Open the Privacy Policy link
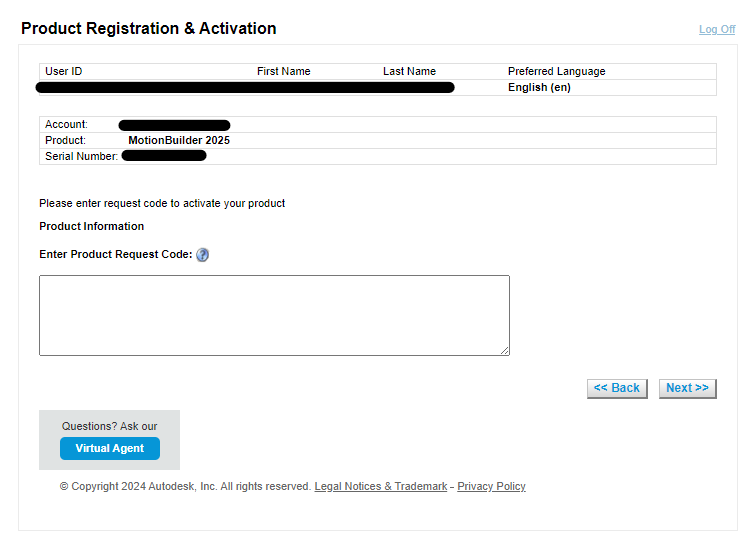 click(491, 487)
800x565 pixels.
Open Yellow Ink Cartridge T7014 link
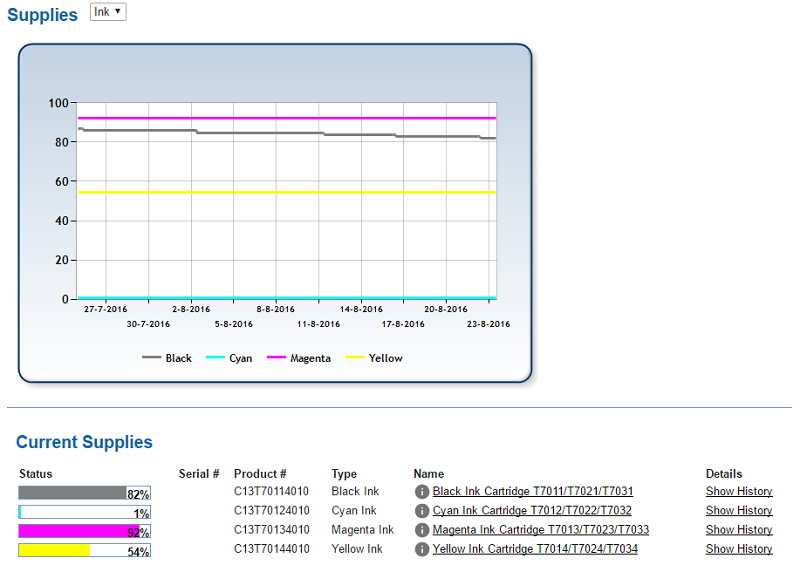click(x=535, y=549)
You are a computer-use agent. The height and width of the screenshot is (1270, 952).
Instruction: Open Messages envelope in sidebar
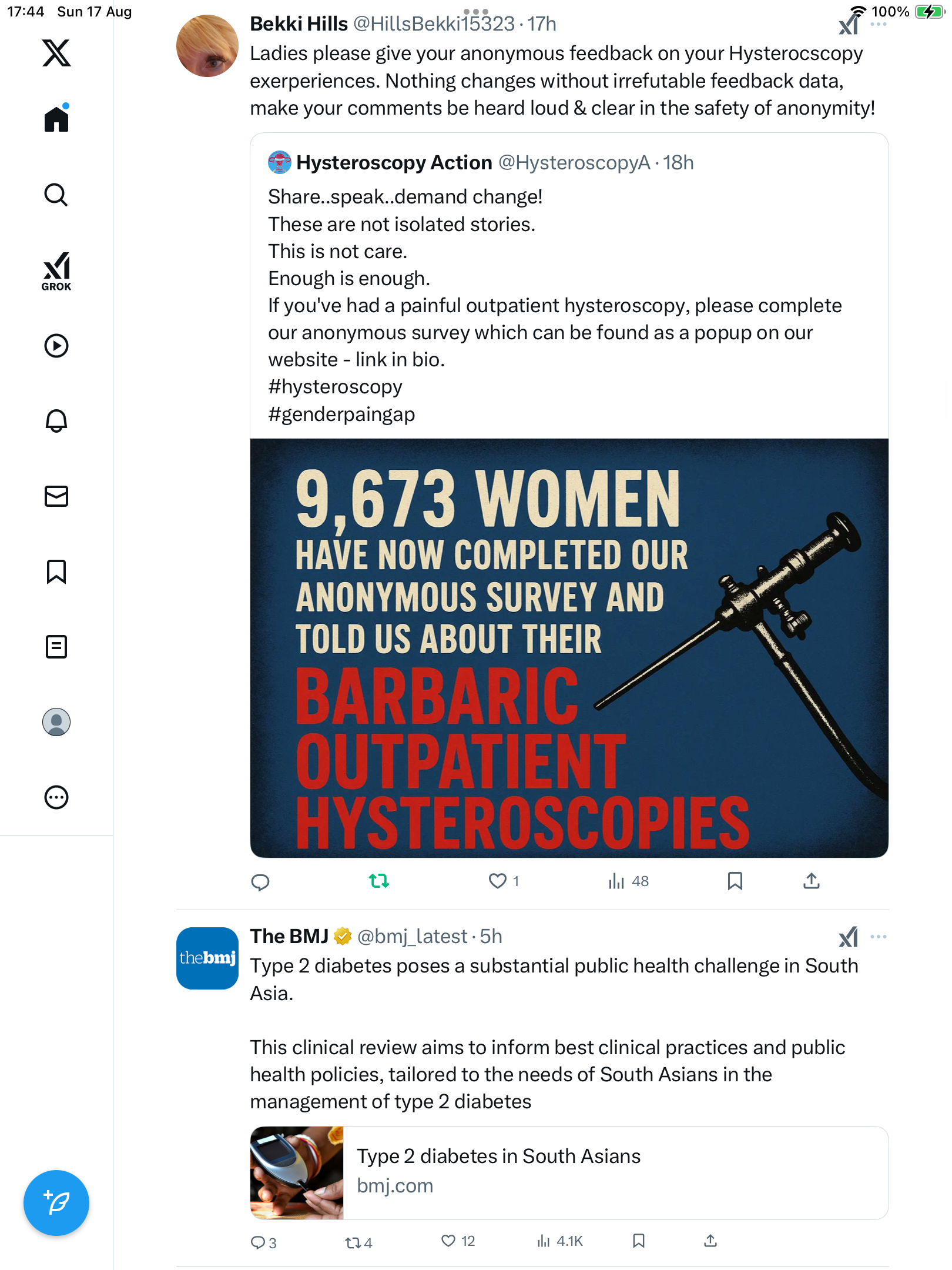tap(56, 496)
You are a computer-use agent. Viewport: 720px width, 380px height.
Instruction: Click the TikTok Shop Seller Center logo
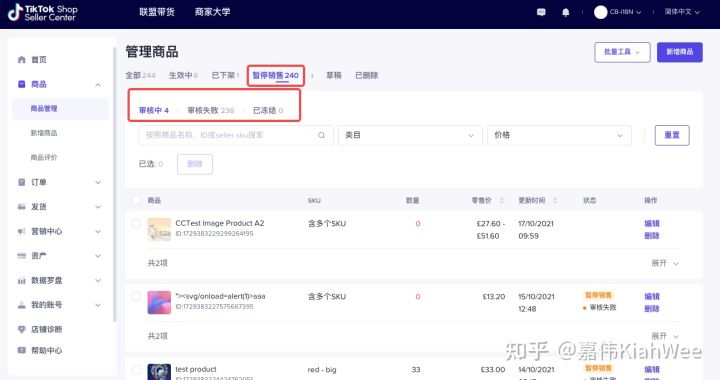coord(42,13)
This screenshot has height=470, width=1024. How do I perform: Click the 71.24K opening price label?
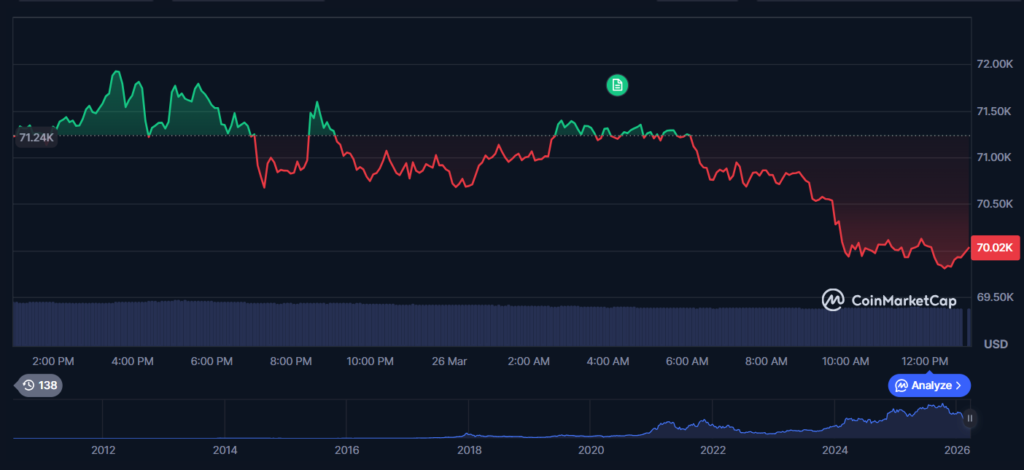(x=36, y=137)
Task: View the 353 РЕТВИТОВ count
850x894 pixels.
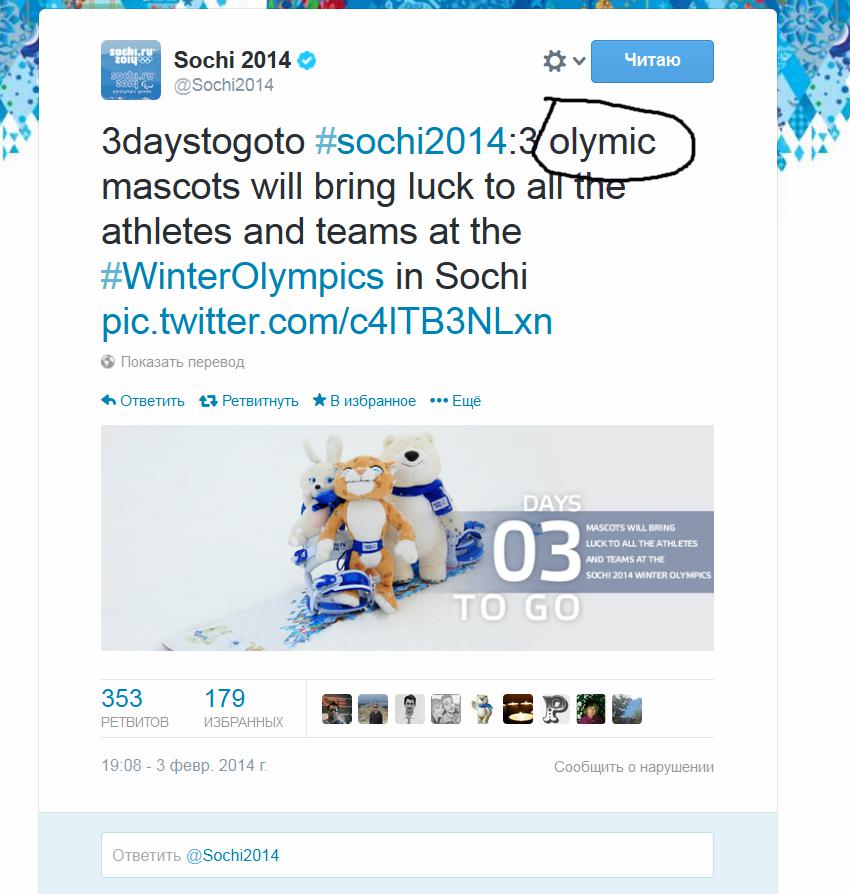Action: click(135, 708)
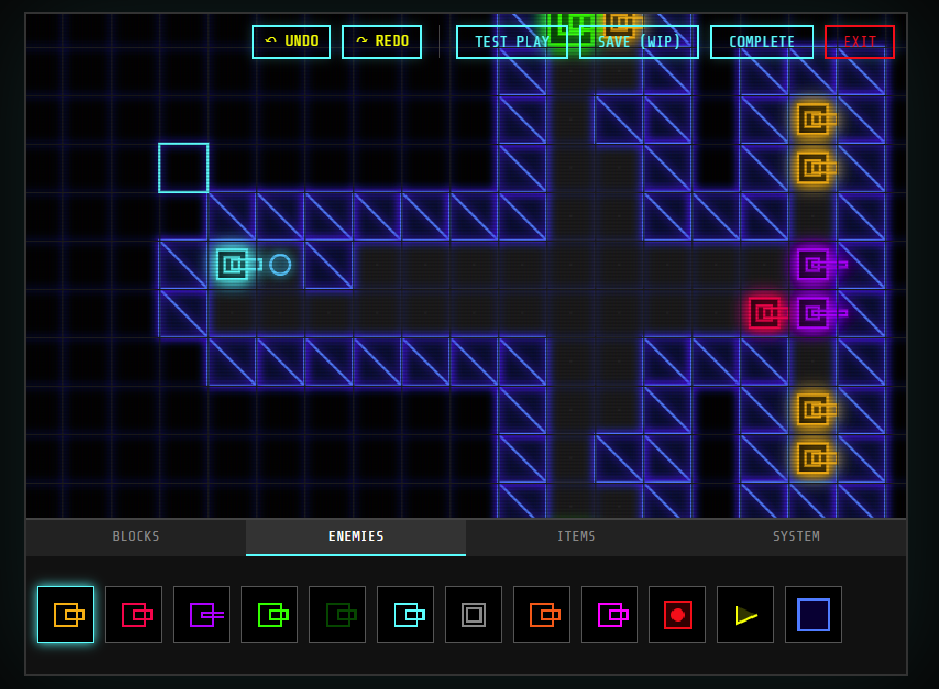Start a TEST PLAY session
Viewport: 939px width, 689px height.
point(512,42)
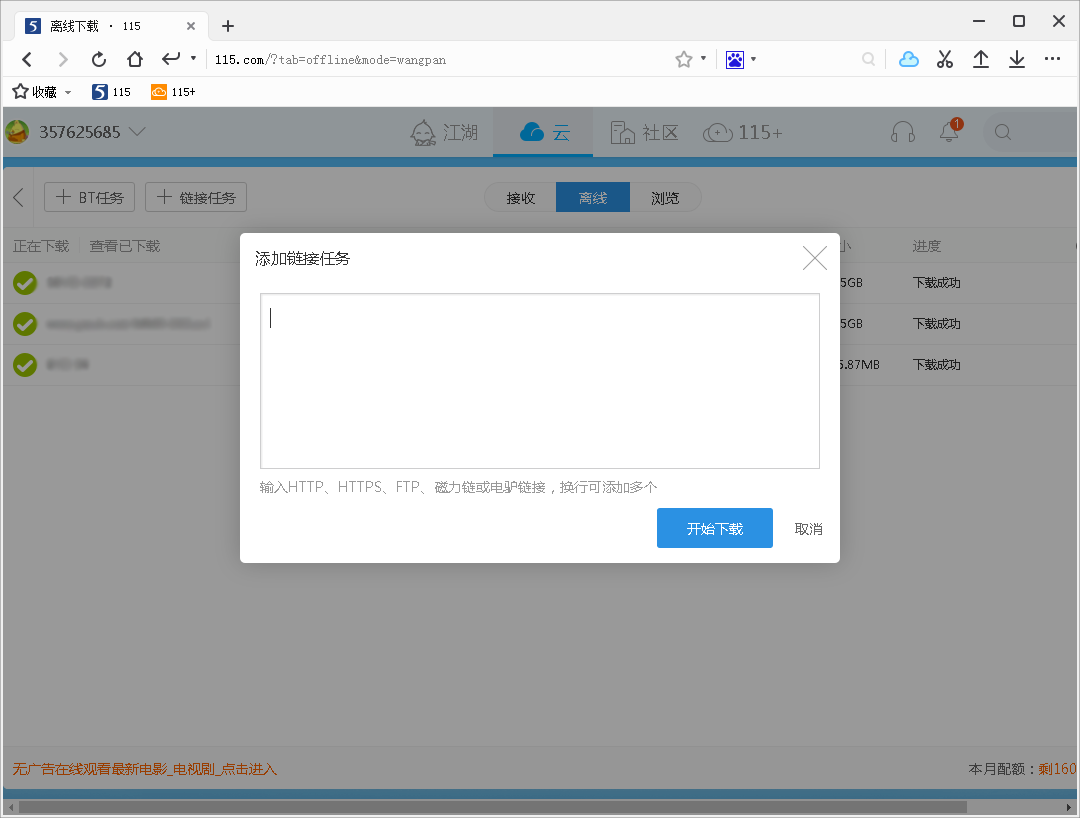This screenshot has width=1080, height=818.
Task: Expand the 收藏 bookmarks dropdown
Action: coord(68,92)
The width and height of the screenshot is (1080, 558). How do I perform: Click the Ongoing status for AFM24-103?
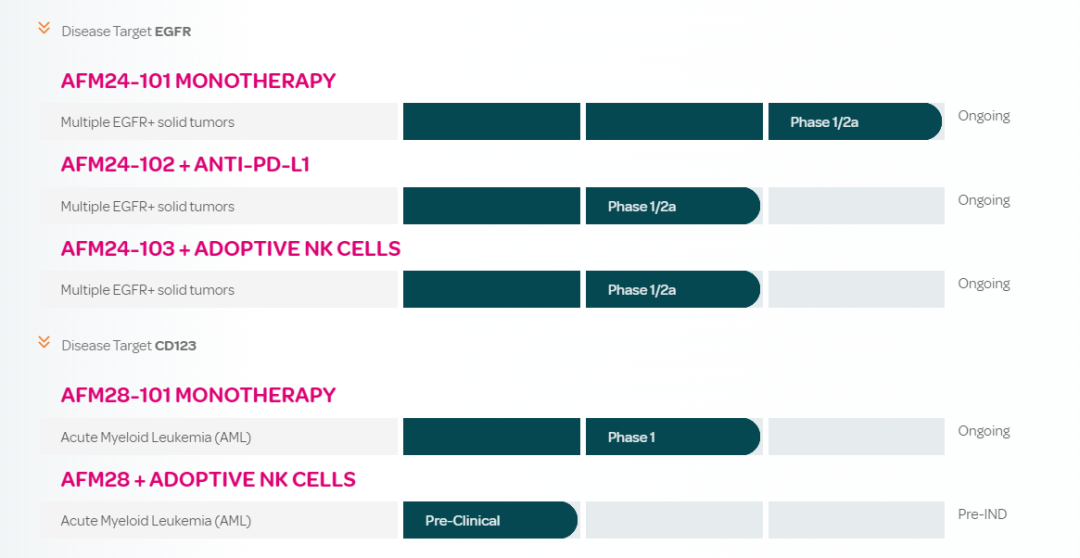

### WHAT IS EXPECTED
Starting with the line that holds "800x565 pixels.", repeat exactly every line through the end of the material above, both ends included, without the pictures.

### WRITTEN ANSWER
800x565 pixels.
Open Yellow Ink Cartridge T7014 link
click(x=535, y=549)
You are a computer-use agent. The height and width of the screenshot is (1270, 952).
Instruction: Open Messages envelope in sidebar
tap(56, 496)
You are a computer-use agent. Viewport: 720px width, 380px height.
Instruction: Click the TikTok Shop Seller Center logo
coord(42,13)
This screenshot has height=470, width=1024. How do I perform: Click the 71.24K opening price label?
(x=36, y=137)
Task: View the 353 РЕТВИТОВ count
850x894 pixels.
Action: click(135, 708)
Start a TEST PLAY session
Viewport: 939px width, 689px height.
point(512,42)
This screenshot has width=1080, height=818.
Task: Expand the 收藏 bookmarks dropdown
Action: coord(68,92)
The width and height of the screenshot is (1080, 558). How do I perform: Click the Ongoing status for AFM24-103?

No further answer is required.